● **What to work on**: Scan the records for the string "banner"; copy each line where it occurs.

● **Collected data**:

Start of Block

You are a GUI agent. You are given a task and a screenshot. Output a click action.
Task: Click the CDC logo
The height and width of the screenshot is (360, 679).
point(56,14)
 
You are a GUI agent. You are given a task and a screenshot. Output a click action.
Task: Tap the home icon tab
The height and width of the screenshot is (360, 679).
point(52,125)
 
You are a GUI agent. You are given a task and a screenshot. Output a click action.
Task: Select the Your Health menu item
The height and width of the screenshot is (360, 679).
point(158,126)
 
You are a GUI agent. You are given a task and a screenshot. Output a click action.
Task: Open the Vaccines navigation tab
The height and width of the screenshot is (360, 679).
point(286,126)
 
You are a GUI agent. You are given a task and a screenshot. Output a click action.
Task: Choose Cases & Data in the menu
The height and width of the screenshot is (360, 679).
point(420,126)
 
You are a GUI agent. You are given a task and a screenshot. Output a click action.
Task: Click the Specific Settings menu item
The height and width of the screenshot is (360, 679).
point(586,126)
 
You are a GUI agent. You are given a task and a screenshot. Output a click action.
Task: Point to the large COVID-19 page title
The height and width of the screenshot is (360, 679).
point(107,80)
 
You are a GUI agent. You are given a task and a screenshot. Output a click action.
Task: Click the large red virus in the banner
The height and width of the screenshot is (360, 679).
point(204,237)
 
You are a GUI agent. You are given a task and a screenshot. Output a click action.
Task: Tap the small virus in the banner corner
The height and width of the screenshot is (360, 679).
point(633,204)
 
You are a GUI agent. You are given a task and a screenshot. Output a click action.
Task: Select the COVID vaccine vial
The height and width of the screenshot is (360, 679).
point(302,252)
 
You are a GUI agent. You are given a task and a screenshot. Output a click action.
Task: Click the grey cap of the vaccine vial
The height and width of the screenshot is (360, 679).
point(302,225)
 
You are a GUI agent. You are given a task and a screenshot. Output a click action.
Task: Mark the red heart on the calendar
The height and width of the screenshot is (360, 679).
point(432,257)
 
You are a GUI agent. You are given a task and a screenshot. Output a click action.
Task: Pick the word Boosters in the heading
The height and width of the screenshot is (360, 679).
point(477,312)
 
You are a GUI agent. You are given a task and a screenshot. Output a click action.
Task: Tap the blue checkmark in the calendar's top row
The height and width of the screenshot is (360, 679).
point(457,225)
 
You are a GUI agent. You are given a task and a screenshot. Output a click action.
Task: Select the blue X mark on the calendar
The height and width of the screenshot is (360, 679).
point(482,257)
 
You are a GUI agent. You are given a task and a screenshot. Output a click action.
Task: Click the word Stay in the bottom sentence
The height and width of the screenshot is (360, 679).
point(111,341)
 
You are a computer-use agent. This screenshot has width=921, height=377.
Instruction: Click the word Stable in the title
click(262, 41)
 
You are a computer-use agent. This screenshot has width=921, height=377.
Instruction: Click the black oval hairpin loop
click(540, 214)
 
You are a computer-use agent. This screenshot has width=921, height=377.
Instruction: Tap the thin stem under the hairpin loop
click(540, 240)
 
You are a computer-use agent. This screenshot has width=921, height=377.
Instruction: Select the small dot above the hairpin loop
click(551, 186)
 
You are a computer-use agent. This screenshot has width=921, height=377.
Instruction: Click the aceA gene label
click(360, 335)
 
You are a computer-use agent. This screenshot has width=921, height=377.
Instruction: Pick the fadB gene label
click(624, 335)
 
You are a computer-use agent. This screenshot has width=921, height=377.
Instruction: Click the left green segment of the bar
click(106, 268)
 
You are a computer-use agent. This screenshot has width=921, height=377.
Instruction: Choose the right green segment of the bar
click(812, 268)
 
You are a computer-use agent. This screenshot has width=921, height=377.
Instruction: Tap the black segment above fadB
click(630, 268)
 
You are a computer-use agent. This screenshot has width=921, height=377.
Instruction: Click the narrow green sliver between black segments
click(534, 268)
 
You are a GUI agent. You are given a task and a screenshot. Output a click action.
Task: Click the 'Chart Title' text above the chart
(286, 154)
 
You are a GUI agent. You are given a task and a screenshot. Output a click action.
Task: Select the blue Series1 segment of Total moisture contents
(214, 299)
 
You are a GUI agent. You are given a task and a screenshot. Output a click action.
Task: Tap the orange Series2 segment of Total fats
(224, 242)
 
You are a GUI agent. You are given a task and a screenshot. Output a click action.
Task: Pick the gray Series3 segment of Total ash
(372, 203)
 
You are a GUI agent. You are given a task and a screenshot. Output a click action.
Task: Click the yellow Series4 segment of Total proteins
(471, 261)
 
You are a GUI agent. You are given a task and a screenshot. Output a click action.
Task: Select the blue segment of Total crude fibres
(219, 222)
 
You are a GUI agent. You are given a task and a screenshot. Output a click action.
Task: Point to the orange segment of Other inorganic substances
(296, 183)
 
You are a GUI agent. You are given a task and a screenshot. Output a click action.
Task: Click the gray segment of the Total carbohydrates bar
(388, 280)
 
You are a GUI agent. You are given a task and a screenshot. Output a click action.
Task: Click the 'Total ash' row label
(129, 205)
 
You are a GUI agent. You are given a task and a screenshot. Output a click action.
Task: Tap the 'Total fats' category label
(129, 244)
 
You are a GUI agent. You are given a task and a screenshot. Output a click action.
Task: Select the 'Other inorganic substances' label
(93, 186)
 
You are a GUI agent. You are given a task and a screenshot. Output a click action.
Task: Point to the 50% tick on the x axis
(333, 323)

End of Block

● **Exercise output**:
Task: Click the large red virus in the banner
Task: Tap the small virus in the banner corner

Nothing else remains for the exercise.